I am trying to label data for a profit and loss statement. As the field, I chose the table element as it seems like the only field that can do what I want it to.

I need to retrieve three things:

  • Date
  • Account
  • Value

The documents are structured such that the dates are column headers, the leftmost value in a row represents the account, and the values correspond to each date column. My goal is to add the information in the table field for each row. However, I am unable to do this because the system does not allow me to use the same value (from the PDF) more than once.
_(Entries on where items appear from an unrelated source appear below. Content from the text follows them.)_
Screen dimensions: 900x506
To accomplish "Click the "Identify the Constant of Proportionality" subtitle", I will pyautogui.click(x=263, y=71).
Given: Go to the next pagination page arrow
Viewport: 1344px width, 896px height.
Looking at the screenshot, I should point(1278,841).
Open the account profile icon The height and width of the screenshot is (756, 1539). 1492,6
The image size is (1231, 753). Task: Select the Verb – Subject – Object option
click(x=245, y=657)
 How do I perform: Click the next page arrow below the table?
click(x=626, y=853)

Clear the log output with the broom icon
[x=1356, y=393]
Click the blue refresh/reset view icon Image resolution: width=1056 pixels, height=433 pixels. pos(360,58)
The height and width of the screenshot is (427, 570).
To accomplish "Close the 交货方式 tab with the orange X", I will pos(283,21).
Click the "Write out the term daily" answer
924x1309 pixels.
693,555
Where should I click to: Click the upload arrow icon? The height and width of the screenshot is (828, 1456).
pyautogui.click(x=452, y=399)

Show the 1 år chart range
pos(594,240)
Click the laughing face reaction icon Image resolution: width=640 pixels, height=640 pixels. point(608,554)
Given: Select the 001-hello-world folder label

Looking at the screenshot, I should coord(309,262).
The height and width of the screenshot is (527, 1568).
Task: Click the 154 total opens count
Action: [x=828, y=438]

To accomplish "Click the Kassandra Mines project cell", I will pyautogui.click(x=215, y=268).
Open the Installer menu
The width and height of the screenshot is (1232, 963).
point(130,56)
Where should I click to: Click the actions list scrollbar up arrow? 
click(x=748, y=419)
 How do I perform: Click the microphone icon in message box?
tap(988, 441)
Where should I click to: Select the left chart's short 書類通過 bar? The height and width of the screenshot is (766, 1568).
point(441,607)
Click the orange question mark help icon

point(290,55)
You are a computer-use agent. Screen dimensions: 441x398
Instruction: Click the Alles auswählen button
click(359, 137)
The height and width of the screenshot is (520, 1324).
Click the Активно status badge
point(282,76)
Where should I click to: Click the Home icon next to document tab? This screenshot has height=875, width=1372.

I would like to be able to label the table like so:

Date Account Value
June 2023 Total Income 1,234,567$
July 2023 Total Income 1,432,765$
August 2023 Total Income 1,222,333$

However, the system forces the table to appear as follows:

Date Account Value
June 2023 Total Income 1,234,567$
July 2023 1,432,765$
August 2023 1,222,333$

This formatting does not work for my needs. Is there a way to enable the use of duplicate values in this field, or am I overlooking a solution? It seems like it should be possible.

Thank you in advance.

Azure AI Document Intelligence
Azure AI Document Intelligence
An Azure service that turns documents into usable data. Previously known as Azure Form Recognizer.
1,909 questions
{count} vote

1 answer

Sort by: Most helpful
  1. Sina Salam 17,176 Reputation points
    2025-02-10T09:35:28.7266667+00:00

    Hello Armani Hammer,

    Welcome to the Microsoft Q&A and thank you for posting your questions here.

    I understand that you are unable to Add Duplicate Values in Table Column for Profit and Loss Statement in Azure AI Document Intelligence.

    To reduce overhead, you can resolve the issue by the following steps:

    Step 1:

    1. Label Tables Explicitly:
    • Treat each row as a separate entry, even if the "Account" value repeats.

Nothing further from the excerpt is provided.